Moss rejects the offer and orders Carla Jean to travel to
El Paso, where he intends to give her the money and move her out of harm's way. Carla Jean agrees, but timidly informs Bell of Moss' destination. Bell travels to the El Paso rendezvous point only in time to see the finale of a firefight between Moss, and some Mexicans who have tracked him there. When Bell reaches Moss, Moss is lying dead on the floor of his motel room. Later that night, Sheriff Bell returns to the motel crime scene, where he finds the lock of Moss' hotel room door blown out in a fashion similar to that of Moss' trailer. Entering with his gun drawn, he remains unaware of Chigurh, hidden in the shadows silently observing the cautious sheriff. Surveying the room, Bell discovers the vent cover of the air conditioner has been removed with a dime, with drag marks inside denoting the former presence of the satchel. Bell sits in the darkened room, staring at shadows, before leaving without encountering Chigurh.
Days later, a weary Bell visits his Uncle Ellis (
Barry Corbin), a former sheriff now confined to a wheelchair. Announcing his retirement because of the changing, violent times, Ellis points out that the region has always been violent, accusing Bell of "vanity" in thinking that he could change the condition of the world. Miles away, Carla Jean returns from her mother's funeral, where she encounters Chigurh waiting for her in her bedroom. Chigurh, reminding her of Moss's willingness to risk her life to save his own, flips a coin for her life and asks her to call it. Carla Jean, disgusted with the gesture, refuses to call it, surprising Chigurh. As Chigurh leaves the house, carefully checking the soles of his boots, he is involved in a car accident, leaving him nursing a broken arm as he flees the scene before the police arrive.

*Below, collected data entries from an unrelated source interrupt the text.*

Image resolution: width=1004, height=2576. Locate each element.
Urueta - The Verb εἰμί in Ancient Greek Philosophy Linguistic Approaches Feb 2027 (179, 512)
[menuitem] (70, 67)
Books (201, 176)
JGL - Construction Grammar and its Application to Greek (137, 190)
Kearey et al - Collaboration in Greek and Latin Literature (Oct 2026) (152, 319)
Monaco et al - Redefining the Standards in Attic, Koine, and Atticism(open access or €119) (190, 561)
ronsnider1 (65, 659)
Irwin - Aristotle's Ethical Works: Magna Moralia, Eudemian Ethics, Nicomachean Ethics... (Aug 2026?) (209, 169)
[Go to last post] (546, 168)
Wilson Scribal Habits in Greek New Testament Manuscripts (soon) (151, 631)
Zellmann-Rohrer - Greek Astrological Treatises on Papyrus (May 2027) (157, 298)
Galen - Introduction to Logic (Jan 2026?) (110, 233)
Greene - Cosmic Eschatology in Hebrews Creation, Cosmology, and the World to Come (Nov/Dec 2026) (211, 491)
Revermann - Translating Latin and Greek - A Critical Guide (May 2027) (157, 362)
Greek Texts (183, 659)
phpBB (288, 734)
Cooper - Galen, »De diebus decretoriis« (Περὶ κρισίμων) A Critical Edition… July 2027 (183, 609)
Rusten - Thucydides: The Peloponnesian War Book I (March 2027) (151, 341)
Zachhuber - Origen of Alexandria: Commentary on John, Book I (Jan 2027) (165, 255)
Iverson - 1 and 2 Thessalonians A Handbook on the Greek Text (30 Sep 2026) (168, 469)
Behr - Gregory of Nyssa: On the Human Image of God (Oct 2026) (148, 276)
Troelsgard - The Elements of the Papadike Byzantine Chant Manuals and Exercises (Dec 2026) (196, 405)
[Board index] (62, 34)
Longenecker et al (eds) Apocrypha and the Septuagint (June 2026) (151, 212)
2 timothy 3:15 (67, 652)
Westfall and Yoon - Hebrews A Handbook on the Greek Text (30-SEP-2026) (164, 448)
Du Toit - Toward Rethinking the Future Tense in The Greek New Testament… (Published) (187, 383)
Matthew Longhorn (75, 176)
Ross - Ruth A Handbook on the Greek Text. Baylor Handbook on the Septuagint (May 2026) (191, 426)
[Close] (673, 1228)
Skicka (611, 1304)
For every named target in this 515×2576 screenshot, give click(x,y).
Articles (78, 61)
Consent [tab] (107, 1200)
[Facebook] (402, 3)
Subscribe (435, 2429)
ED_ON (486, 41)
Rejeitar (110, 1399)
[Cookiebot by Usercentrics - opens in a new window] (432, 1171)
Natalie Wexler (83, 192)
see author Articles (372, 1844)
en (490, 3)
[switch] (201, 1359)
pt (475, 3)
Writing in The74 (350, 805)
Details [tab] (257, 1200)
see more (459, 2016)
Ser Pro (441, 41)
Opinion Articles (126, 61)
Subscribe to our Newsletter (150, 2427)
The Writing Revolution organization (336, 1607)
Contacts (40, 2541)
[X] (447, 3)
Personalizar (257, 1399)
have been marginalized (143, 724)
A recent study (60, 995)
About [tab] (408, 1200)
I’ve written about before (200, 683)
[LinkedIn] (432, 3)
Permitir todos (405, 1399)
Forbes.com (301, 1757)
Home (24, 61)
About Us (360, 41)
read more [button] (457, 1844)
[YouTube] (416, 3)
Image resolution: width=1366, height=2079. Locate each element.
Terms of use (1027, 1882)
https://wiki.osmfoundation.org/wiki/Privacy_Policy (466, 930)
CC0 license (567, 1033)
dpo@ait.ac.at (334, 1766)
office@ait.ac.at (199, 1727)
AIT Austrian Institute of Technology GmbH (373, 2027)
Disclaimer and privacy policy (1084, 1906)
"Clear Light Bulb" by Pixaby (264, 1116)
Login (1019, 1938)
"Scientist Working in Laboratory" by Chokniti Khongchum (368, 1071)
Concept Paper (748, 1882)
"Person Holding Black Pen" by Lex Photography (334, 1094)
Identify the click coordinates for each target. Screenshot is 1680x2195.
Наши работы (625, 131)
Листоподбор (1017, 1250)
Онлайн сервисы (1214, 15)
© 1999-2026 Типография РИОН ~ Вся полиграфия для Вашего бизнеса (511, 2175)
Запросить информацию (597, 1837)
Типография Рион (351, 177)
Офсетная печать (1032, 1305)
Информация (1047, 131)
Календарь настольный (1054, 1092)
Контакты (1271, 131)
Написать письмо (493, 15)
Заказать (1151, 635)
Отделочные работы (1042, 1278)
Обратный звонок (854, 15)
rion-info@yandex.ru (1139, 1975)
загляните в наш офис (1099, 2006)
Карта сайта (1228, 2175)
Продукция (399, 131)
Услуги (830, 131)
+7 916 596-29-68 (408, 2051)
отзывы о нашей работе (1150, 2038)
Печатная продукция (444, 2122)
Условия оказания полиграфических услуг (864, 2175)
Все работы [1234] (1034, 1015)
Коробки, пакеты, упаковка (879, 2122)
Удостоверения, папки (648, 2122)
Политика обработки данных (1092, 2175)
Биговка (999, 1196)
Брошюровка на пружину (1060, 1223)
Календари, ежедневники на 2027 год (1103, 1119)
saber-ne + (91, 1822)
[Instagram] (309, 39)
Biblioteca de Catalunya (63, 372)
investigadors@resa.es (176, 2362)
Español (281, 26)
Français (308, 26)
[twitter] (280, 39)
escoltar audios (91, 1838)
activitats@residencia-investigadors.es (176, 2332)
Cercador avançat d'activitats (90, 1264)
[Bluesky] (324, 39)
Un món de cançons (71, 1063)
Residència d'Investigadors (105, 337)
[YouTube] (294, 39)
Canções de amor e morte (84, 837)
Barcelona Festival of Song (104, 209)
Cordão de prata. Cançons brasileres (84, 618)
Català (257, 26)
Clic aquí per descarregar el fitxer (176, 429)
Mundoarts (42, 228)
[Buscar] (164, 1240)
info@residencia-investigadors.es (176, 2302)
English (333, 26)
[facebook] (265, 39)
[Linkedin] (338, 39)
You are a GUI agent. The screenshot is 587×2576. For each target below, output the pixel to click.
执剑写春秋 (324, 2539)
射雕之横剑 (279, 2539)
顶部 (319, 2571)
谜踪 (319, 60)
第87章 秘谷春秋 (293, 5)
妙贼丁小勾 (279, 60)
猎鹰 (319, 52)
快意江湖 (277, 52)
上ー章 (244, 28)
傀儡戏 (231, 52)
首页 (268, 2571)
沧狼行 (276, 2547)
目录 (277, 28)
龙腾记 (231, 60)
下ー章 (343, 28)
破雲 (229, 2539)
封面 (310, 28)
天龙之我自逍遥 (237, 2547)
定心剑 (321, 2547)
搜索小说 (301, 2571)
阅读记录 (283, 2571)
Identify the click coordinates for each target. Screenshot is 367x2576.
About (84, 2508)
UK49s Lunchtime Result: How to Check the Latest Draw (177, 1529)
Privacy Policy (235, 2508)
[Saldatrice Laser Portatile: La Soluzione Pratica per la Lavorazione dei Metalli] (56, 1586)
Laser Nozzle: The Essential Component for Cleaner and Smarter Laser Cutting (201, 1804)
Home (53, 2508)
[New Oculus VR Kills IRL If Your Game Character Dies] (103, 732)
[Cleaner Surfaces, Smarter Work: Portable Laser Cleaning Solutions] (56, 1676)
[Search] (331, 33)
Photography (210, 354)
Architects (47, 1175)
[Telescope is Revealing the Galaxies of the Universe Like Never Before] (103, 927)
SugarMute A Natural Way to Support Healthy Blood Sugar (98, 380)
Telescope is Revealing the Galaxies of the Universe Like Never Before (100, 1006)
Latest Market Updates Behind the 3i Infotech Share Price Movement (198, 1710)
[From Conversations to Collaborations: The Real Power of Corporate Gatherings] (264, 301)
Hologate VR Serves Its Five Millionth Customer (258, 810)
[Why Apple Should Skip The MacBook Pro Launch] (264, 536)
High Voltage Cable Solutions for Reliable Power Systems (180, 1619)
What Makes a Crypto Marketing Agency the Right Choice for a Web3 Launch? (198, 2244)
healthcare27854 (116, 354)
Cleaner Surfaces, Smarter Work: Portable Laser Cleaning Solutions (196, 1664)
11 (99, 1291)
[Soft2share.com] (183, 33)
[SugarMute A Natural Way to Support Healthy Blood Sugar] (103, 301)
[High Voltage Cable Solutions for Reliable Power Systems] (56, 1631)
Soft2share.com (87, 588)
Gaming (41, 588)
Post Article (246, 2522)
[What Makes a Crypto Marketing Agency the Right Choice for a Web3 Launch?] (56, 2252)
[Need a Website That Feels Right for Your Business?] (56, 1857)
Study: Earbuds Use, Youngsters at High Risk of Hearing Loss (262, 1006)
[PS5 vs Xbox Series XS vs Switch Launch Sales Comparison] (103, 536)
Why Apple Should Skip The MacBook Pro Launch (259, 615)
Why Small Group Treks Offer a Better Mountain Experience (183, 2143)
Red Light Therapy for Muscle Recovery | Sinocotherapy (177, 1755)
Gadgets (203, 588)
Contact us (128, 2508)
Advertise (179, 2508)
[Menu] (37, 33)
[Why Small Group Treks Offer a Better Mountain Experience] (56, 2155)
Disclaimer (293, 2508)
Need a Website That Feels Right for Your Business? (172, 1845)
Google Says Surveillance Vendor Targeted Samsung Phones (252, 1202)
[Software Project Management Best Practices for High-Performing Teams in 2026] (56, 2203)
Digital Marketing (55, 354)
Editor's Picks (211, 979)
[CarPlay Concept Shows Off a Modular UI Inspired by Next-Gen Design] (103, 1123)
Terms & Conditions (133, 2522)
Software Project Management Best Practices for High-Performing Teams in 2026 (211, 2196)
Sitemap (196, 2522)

As Bell sits at home reflecting on his life choices, he relates to his wife (
Tess Harper) two dreams he had, both involving his deceased father, also a lawman. Bell reveals briefly that in the first dream, he lost "some money" that his father had given him. Bell says that in the second dream, he and his father were riding horses through a snowy mountain pass. His father, who was carrying fire in a horn, quietly passed by Bell with his head down. Bell then relates that his father was "going on ahead, and fixin' to make a fire" in the surrounding dark and cold, and that when Bell got there, his father would be waiting. Bell closes the dream narrative, and the film, with the final words: "And then I woke up."